## [The problem]
Would you please transcribe the records below from the line with "This screenshot has width=898, height=669." through their final line, exactly and with no other lines?

Stored items from a collection
Start of Block
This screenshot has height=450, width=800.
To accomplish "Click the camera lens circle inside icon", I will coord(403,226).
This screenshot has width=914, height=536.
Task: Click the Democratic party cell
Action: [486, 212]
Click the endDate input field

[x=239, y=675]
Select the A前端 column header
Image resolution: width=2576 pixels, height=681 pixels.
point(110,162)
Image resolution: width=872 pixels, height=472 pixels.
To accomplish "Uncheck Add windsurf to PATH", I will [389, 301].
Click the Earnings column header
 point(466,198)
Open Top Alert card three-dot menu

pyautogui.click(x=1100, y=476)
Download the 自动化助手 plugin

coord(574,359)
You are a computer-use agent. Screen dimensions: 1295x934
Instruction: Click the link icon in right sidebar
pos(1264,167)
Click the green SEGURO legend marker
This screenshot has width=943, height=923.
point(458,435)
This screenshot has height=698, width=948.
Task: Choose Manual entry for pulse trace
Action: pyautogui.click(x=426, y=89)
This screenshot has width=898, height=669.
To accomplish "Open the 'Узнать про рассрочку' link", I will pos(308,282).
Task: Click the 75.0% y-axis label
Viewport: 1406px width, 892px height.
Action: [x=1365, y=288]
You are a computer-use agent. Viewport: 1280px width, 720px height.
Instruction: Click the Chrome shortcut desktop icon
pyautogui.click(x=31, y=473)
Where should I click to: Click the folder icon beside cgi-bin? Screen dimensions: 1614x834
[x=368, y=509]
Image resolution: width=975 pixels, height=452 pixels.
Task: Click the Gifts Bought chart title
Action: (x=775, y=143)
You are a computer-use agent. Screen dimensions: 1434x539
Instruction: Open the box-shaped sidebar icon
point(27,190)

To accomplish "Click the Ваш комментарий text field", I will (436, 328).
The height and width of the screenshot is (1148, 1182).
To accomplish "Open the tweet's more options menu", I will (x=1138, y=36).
End of Block
## [Task response]
This screenshot has width=898, height=669.
To accomplish "Open the 'Узнать про рассрочку' link", I will pos(308,282).
Task: Click the 75.0% y-axis label
Viewport: 1406px width, 892px height.
Action: [x=1365, y=288]
You are a computer-use agent. Viewport: 1280px width, 720px height.
Instruction: Click the Chrome shortcut desktop icon
pyautogui.click(x=31, y=473)
Where should I click to: Click the folder icon beside cgi-bin? Screen dimensions: 1614x834
[x=368, y=509]
Image resolution: width=975 pixels, height=452 pixels.
Task: Click the Gifts Bought chart title
Action: (x=775, y=143)
You are a computer-use agent. Screen dimensions: 1434x539
Instruction: Open the box-shaped sidebar icon
point(27,190)

To accomplish "Click the Ваш комментарий text field", I will (436, 328).
The height and width of the screenshot is (1148, 1182).
To accomplish "Open the tweet's more options menu", I will (x=1138, y=36).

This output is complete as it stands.